The Route des Grandes Alpes is the longest continuous good driving road in the Alps. From Thonon-les-Bains on Lake Geneva to Menton on the Mediterranean, it strings together seventeen passes across 720 kilometres, and it earns the superlatives attached to it. The Galibier at 2,642m, the Iseran at 2,770m (the highest paved pass in the Alps), the Izoard with its moonscape Casse Déserte, and the descent through the Alpes-Maritimes into Nice, there is nothing comparable in scope or variety in European driving.
Seven days is the minimum civilised pace. Done in five, it becomes a transit exercise. Done in ten, you have time for side trips (the Col de la Madeleine, the Col de la Bonette) that are worth the detour. The route below is the seven-day version, long but not punishing, with nights in towns that have decent restaurants and garages.

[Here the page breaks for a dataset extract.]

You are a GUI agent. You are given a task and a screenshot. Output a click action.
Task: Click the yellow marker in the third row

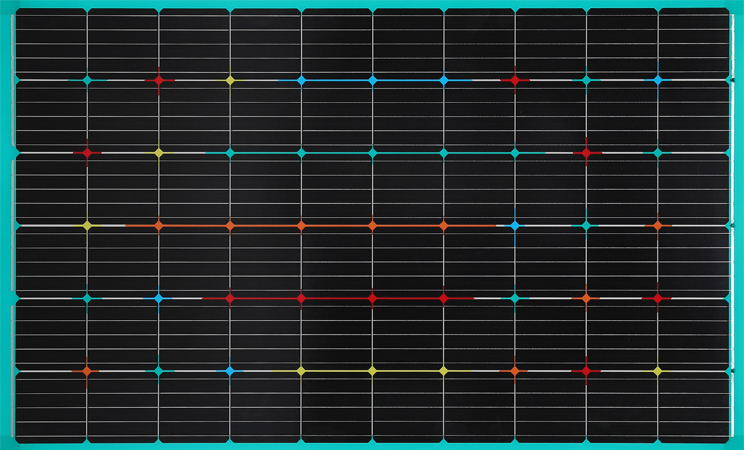pos(87,226)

Thonon is the start. Flying into Geneva, collect the car, drive forty minutes east along Lake Geneva, and you're at the first pass (Col des Aravis) within the hour. The ending city is technically Menton, but Nice is where you return the car, thirty minutes along the coast from Menton, and with a proper airport for the flight home. Plan the rental accordingly; most major operators allow Geneva-pickup/Nice-return for a fee.
The passes break naturally into three thirds. The northern third (Aravis, Saisies, Cormet de Roselend, Iseran) is classic Savoyard driving, wide valleys, dark-green forests, high meadows at altitude. The central third (Galibier, Lautaret, Izoard, Vars) is the dramatic core, wide high passes in the Dauphiné Alps with Tour de France history written all over them. The southern third (Cayolle, Champs, Valberg, Turini) drops into the Alpes-Maritimes, smaller, twistier, Mediterranean light, the road becoming a Monte Carlo Rally stage as it nears the coast.
French alpine passes are open roughly June through mid-October. The Iseran and Galibier typically open latest (mid-June) and close earliest (early October); plan accordingly. Fuel is widely available. The autoroutes are tolled and expensive, but you should avoid them anyway, the whole point is the back roads. Surface quality on the major cols is good; some departmental roads in the south are patched. Traffic is lightest midweek and early in the morning; French school holidays in July/August bring motorcycle traffic on every col.